Saya menekuk kaki rapat-rapat. Tak ada cukup tempat di atas empat lembar papan yang membentuk bidang satu kali dua meter ini untuk menyamankan badan. Selain saya dan Reynold, fotografer, tempat ini disesaki tas, tripod, kamera, juga tali yang berseliweran mengamankan alat serta badan.
Saya mengintip melalui sela alas yang ditopang rangkaian pipa besi. Kami ada di ketinggian setara dengan empat lantai gedung bertingkat, tepat di bibir lembah. Jantung saya berdegup kencang saat memanjati pipa nan licin.
Matahari merayap ke atas kepala. Saya yang kepanasan mencoreti buku saku sembari sesekali melepas pandangan di antara lembaran ponco yang menutup rapat atas menara. Tiba-tiba suara samar tertangkap telinga. Bagi saya seperti gonggongan anjing: Guk!.. guk!... guk!... Tak lama kemudian, suara berat kepak sayap: wug… wug… wug… datang dari puncak lembah.
Akhirnya tiba juga satwa yang kami tunggu-tunggu. Sepasang julang sulawesi hinggap di pohon ara yang berhadapan dengan menara. Burung berlabel nama latin Aceros cassidix ini meloncat dari satu dahan ke dahan lain. Si jantan mencapit buah dengan paruh, sementara sang betina menghilang di balik dahan dan rimbun daun.

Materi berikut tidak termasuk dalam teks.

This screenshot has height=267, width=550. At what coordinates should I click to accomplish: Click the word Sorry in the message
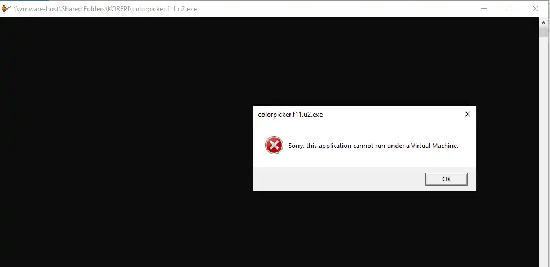296,146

Baca Juga: Balung Burung Ini Lebih Mahal dari Gading Gajah, Saat Ini Spesiesnya Kritis Menuju Punah
Kadang mereka berdiam, lalu kembali sibuk dengan buah yang berkilau kemerahan. Bisa jadi, orang memandang satwa ini sama seperti semua burung yang hidup di hutan. Padahal, rangkong punya jasa yang besar dalam setiap detak jantung bumi.

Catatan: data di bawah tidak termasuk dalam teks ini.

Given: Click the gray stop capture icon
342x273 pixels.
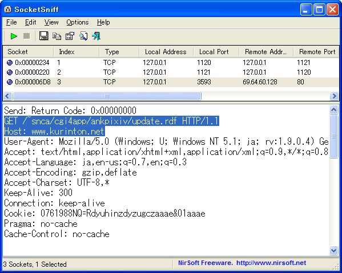Looking at the screenshot, I should (27, 36).
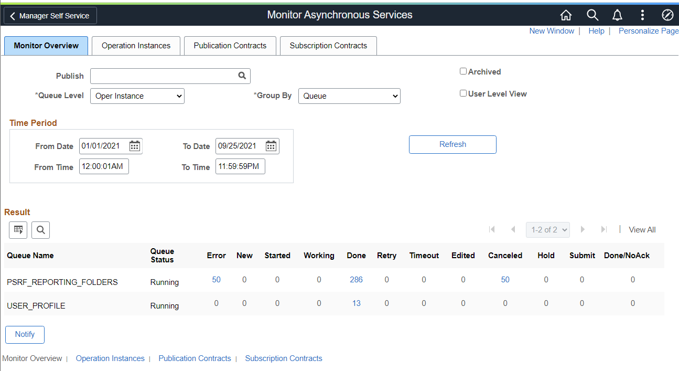Image resolution: width=679 pixels, height=371 pixels.
Task: Open the Group By dropdown
Action: pyautogui.click(x=349, y=96)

“The real carbon superhero adalah rangkong,” tegas Yok Yok Hadiprakarsa, peneliti yang mendalami rangkong sejak 1999. Sekitar 90 persen makanan rangkong adalah buah, sementara sisanya adalah satwa-satwa kecil yang menjadi sumber protein, terutama kala sang betina bersarang.

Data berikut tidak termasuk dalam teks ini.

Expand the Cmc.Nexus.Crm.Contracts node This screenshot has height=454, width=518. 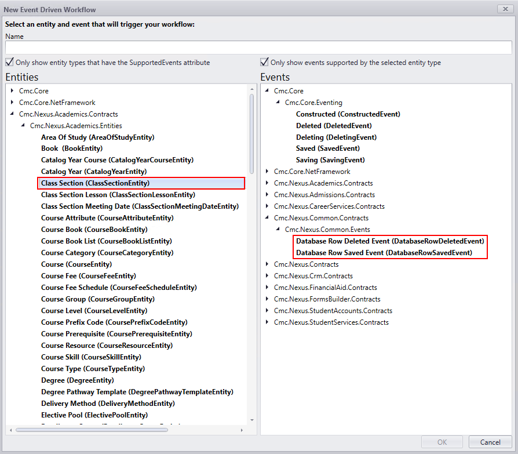(x=267, y=275)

“Disebut seperti itu karena sebagai pemakan buah, fungsi ekologi utamanya adalah pemencar biji. Dengan begitu, rangkong menjaga kesehatan hutan,” papar pria yang mendapatkan gelar Master of Science dari University of Georgia di Amerika Serikat ini dengan bersemangat. Tidak ada satwa lain yang seefektif satwa ini dalam menyebarkan biji di seantero hutan. Karena selain memiliki ukuran tubuh yang besar, daya terbangnya pun jauh. Hal ini yang membuat rangkong berbeda dari burung lainnya.